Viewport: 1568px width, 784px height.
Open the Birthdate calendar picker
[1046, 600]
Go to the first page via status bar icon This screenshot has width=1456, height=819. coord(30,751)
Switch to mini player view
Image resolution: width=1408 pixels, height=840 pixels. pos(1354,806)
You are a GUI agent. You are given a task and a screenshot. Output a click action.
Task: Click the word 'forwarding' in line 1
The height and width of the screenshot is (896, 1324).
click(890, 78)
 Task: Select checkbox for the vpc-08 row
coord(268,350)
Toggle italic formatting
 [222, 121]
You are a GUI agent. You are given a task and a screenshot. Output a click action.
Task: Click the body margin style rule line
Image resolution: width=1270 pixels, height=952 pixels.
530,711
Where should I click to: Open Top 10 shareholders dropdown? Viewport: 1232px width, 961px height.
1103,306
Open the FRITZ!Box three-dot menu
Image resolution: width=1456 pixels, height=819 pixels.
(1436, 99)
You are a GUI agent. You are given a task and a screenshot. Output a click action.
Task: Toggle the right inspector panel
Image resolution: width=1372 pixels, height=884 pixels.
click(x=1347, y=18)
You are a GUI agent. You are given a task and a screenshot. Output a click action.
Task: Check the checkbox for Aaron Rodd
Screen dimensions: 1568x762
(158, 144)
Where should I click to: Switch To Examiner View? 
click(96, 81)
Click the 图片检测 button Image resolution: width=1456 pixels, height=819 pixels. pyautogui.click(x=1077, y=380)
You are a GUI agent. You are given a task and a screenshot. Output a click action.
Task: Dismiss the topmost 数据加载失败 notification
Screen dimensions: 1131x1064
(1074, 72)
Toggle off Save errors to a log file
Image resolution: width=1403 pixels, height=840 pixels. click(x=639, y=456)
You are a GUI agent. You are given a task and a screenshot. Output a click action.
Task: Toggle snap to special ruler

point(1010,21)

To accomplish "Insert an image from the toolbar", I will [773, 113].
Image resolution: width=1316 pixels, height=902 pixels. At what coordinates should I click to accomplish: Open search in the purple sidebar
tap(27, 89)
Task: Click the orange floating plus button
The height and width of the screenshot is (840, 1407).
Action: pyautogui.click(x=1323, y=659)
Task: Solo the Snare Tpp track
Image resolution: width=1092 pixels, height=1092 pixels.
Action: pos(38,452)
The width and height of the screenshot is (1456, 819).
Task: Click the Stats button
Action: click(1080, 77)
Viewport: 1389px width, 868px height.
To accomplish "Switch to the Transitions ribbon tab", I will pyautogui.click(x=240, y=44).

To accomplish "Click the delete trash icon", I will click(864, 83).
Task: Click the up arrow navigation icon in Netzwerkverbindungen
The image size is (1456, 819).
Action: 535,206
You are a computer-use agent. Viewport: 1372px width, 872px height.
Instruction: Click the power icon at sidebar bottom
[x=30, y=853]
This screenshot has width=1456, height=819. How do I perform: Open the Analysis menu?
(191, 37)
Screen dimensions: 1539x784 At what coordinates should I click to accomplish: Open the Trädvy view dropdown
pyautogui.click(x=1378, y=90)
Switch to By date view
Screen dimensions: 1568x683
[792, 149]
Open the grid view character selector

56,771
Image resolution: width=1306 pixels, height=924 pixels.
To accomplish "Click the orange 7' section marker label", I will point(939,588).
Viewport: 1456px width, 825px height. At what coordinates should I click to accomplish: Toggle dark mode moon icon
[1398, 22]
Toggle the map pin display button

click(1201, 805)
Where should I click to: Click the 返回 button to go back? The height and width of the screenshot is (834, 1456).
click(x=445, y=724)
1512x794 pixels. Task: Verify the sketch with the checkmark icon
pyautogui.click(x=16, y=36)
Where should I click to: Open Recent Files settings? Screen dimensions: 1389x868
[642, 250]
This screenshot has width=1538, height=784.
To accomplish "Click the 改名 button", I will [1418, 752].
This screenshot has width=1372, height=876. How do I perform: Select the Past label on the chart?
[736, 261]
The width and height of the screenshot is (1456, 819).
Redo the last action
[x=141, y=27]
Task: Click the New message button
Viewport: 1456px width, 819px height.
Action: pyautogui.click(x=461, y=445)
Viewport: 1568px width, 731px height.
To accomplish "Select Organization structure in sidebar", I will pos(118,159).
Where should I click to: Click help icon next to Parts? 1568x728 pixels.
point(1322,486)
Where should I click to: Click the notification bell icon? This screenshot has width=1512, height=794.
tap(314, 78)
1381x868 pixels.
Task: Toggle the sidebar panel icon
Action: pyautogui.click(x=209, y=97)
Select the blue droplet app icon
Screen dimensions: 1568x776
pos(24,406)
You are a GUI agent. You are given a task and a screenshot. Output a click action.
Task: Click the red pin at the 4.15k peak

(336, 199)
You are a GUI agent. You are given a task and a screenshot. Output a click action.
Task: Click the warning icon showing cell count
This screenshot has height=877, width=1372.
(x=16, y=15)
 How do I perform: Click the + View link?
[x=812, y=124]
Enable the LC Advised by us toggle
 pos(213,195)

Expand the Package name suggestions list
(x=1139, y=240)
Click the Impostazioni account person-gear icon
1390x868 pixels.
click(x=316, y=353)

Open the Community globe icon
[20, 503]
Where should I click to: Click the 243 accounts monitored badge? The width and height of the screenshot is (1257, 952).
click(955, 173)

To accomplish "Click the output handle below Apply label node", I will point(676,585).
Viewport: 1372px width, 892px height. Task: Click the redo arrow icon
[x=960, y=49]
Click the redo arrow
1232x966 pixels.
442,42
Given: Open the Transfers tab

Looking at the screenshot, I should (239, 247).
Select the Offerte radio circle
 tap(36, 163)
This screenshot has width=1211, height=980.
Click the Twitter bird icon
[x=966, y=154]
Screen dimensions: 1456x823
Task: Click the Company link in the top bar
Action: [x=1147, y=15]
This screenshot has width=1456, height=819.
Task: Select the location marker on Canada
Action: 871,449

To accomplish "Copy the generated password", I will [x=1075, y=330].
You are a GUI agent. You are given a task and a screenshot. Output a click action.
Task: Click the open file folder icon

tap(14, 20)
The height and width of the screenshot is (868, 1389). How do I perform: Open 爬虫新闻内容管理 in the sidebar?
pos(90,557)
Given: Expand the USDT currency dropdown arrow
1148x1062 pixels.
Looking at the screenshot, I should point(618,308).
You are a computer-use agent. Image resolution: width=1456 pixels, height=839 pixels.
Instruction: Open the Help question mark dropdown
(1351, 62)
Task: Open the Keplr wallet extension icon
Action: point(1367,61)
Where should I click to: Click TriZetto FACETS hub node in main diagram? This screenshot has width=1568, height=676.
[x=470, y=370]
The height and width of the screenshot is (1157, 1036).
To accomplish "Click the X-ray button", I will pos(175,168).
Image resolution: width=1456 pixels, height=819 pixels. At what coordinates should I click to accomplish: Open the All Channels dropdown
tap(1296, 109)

**Directions for this task**: Check each line above for the word "orange", and copy the lines where it appears.

**Task result**:
Task: Click the orange floating plus button
To accomplish "Click the orange 7' section marker label", I will point(939,588).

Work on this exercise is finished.